In a setup with RStudio Workbench and Launcher with Slurm, you can install RStudio Workbench on one node in the Slurm cluster and R on all of the compute nodes to spawn R jobs. To enable interactive sessions across the cluster, each compute node will require RStudio Workbench session components.

Q: I have a Hadoop cluster. Where should I install RStudio?

There are many ways to interact with Hadoop from R. One of the most popular solutions is to use R in combination with Spark. In this workflow, R is an orchestrator. The analyst writes R code, and the R code in turn directs the heavy-lifting to a separate computational engine (Spark). As an orchestrator, R is communicating extensively with the cluster. Often small, aggregated results are brought back into R for further analysis. For those reasons, it is recommended to run R and RStudio on an edge node of the cluster.

A few solutions that follow this workflow include: sparklyr, Microsoft R Server,

Q: I have a Data Appliance that supports R (Oracle BDA, Teradata, SAP Hana, Microsoft SQL Server). How can I use RStudio?

There are usually two types of integration between these tools and R. (Some of the tools support both types.)

Type 1: The appliance calls R, which returns its results to the appliance.

Many appliances define their own processing step that reaches out to R. For example, an analyst can write a SQL statement that includes a calculated column, where the calculation is an R function call.

RStudio cannot be directly used in this case. However, the R analyst creating the function can develop and test the code in RStudio.

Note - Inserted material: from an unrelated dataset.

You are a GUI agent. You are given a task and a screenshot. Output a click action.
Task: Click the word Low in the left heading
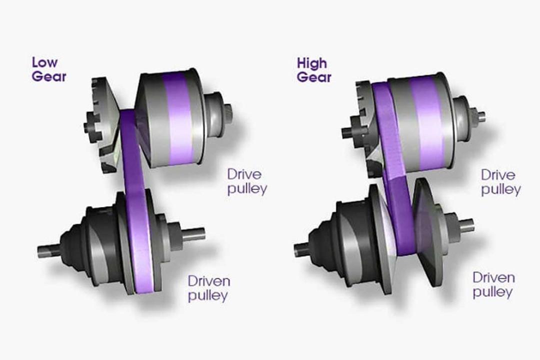click(x=45, y=62)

Type 2: R calls the appliance, which returns its results to R.

In this use case, the appliance is treated as a data source or external computation engine for R. For example, I might write a query that returns a subset of the data into R. Or, I might push the computation of a supported model into the data warehouse. Usually the integration between R and the Appliance is provided by a specialized R package.

For Type 2, the RStudio IDE is used. The R package abstracts the details of communicating and accessing the appliance.